Background

Guiding North Carolina’s path forward in improving education attainment

North Carolina has set a goal for 2 million adults ages 25-44 in the state to have a postsecondary credential or degree by 2030; this represents about 67% of adults between the ages of 25-44 with a postsecondary certificate, diploma, or associate degree or higher.

Today, less than half of North Carolinians have such qualifications, and projections show the state’s current workforce will not meet the number of highly trained workers that will be needed to meet demands over the next decade.

In 2018, the John M. Belk Endowment asked Carolina Demography to examine North Carolina students’ education outcomes at public, in-state schools and indicate gaps where interventions could be implemented to meet the state’s increasing need for a highly trained workforce.
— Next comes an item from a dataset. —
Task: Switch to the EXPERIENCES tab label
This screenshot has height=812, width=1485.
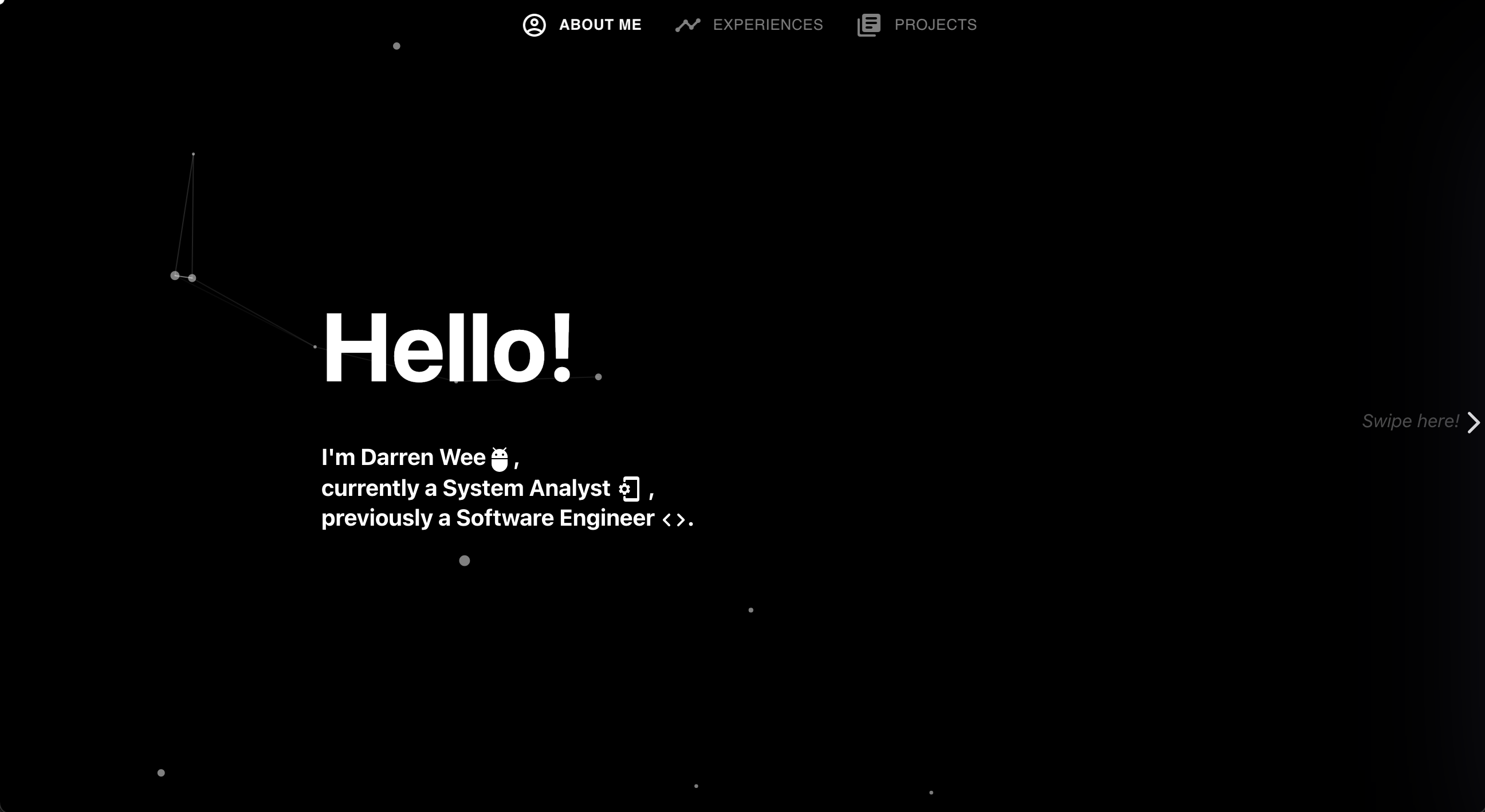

“We knew that less than half of working-age North Carolinians had earned a credential beyond a high school diploma,” says MC Belk Pilon, the president and board chair of the John M. Belk Endowment. “Still, much of the story remained unclear.”

Approach

In collaboration with the John M. Belk Endowment, Carolina Demography mapped out a complete picture of North Carolina’s postsecondary educational pipeline and identified the biggest opportunities for improvement.

We focused on the public education pipeline—meaning outcomes from K-12 (NC Department of Public Instruction), the North Carolina Community College system., and the University of North Carolina system. These institutions serve the majority of our state’s students and provided us with comprehensive data necessary to analyze student outcomes.

Using this data, we followed 9th graders in North Carolina through our state’s public education institutions for ten years and determined where they were most likely to drop out of the educational pipeline. We also examined how educational attainment across the state varies by demography and geography.

Findings

Our research showed that at every step in the pipeline, there are persistent differences in the likelihood of success by geographic location, sex, and race or ethnicity. The Belk Endowment has invited state policymakers to use the report to provide benchmarking and help guide public education interventions.

“It’s our hope that research like this can help us better understand how we’ve arrived at our current statewide attainment rate and inform opportunities to increase attainment so that more North Carolinians will be equipped with the knowledge and skills needed to succeed in our evolving labor market,” says MC Belk Pilon.

Interventions to address gaps in the education pipeline can take many forms. For instance, cost-effective interventions like providing resources to help students submit financial aid forms and making academic counseling services available during the summer have proven effective in addressing the transition from high school to college.